A Backdoor Roth IRA is a strategy that allows high-income earners to contribute to a Roth IRA, even if their income exceeds the IRS limits for direct contributions. This technique involves converting a traditional IRA into a Roth IRA, circumventing the income restrictions that typically apply to Roth IRA contributions.

Why Use a Backdoor Roth IRA?

The IRS sets income limits on who can contribute directly to a Roth IRA. For 2024, individuals with a modified adjusted gross income (MAGI) over $153,000 (single filers) or $228,000 (married filing jointly) are ineligible for direct Roth contributions. The Backdoor Roth IRA provides a workaround for these limits.

Contributions to a Roth IRA are made with after-tax dollars, but the account grows tax-free, and qualified withdrawals in retirement are also tax-free.

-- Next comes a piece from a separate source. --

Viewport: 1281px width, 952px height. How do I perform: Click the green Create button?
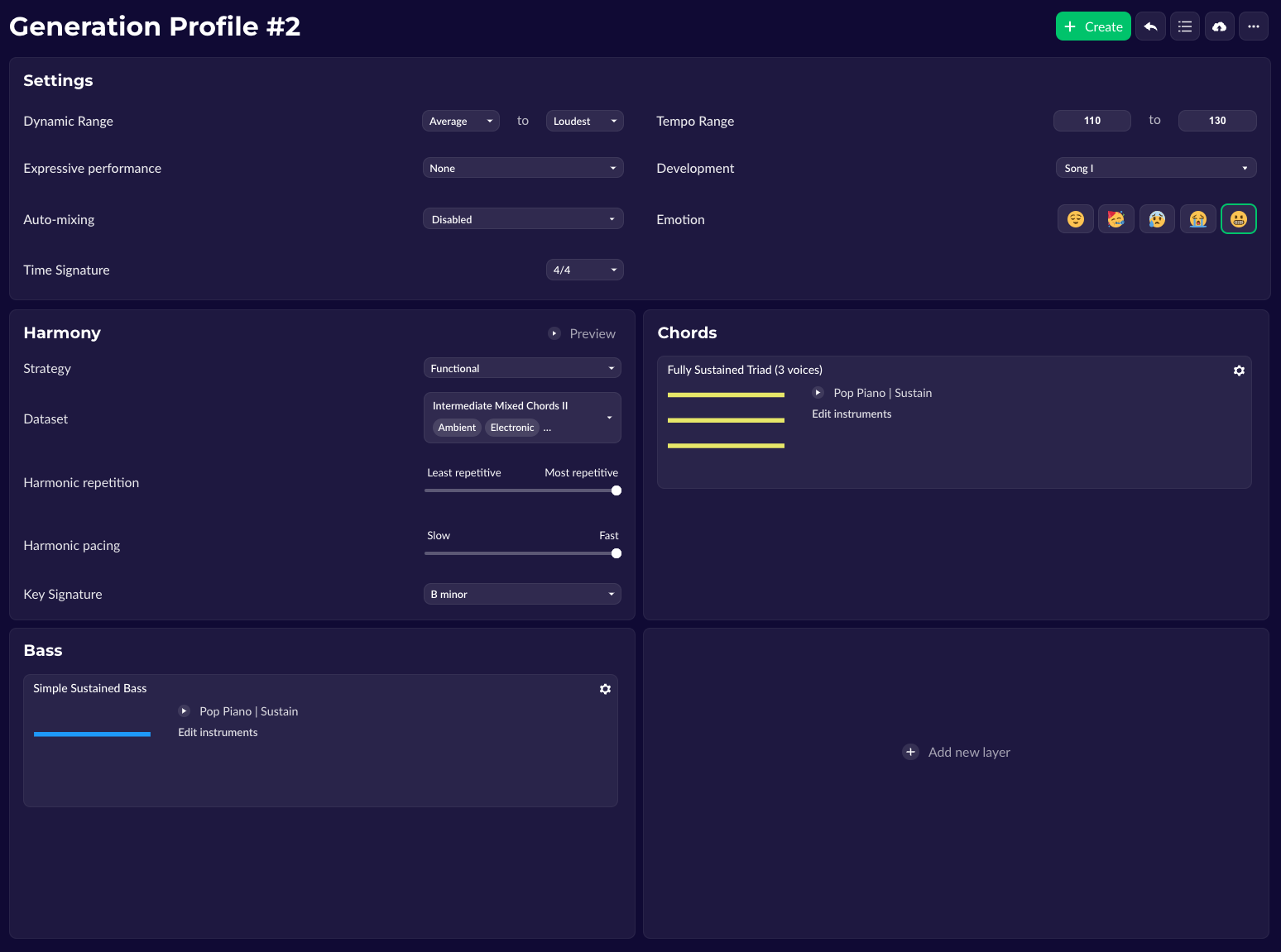pyautogui.click(x=1093, y=26)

This can be advantageous compared to traditional IRAs, where withdrawals are taxed as ordinary income.

Unlike traditional IRAs, Roth IRAs do not require account holders to take RMDs at age 72, allowing for more flexibility in retirement planning.

How to Execute a Backdoor Roth IRA

Start by opening a traditional IRA if you don’t already have one. There are no income limits for contributions to a traditional IRA, although contributions may not be tax-deductible if your income is above certain thresholds.

Contribute to the traditional IRA. Since your income likely disqualifies you from deducting the contribution, this will be a non-deductible contribution.

Convert the traditional IRA to a Roth IRA. This can be done immediately after the contribution to avoid any significant gains in the traditional IRA, which would be subject to tax upon conversion.

If there are any gains in the traditional IRA before the conversion, you will owe taxes on those gains when you convert to the Roth IRA. The initial non-deductible contribution itself is not taxed again.

Considerations and Potential Pitfalls

The IRS requires that all traditional IRAs be considered when calculating the tax on a conversion, not just the account being converted. This means if you have other traditional IRAs with pre-tax contributions, a portion of the conversion will be taxable based on the pro-rata rule.

To avoid triggering the “step transaction doctrine” (where the IRS might view the series of steps as one transaction aimed solely at tax avoidance), some advisors suggest waiting a period between making the traditional IRA contribution and converting to a Roth IRA. However, immediate conversion is commonly practiced and typically accepted.

Tax laws can change, and what is permissible today might not be allowed in the future. It’s important to stay updated on tax regulations and consider consulting with a tax professional.

Consulting with a financial advisor or tax professional can help ensure that this strategy aligns with your overall financial plan.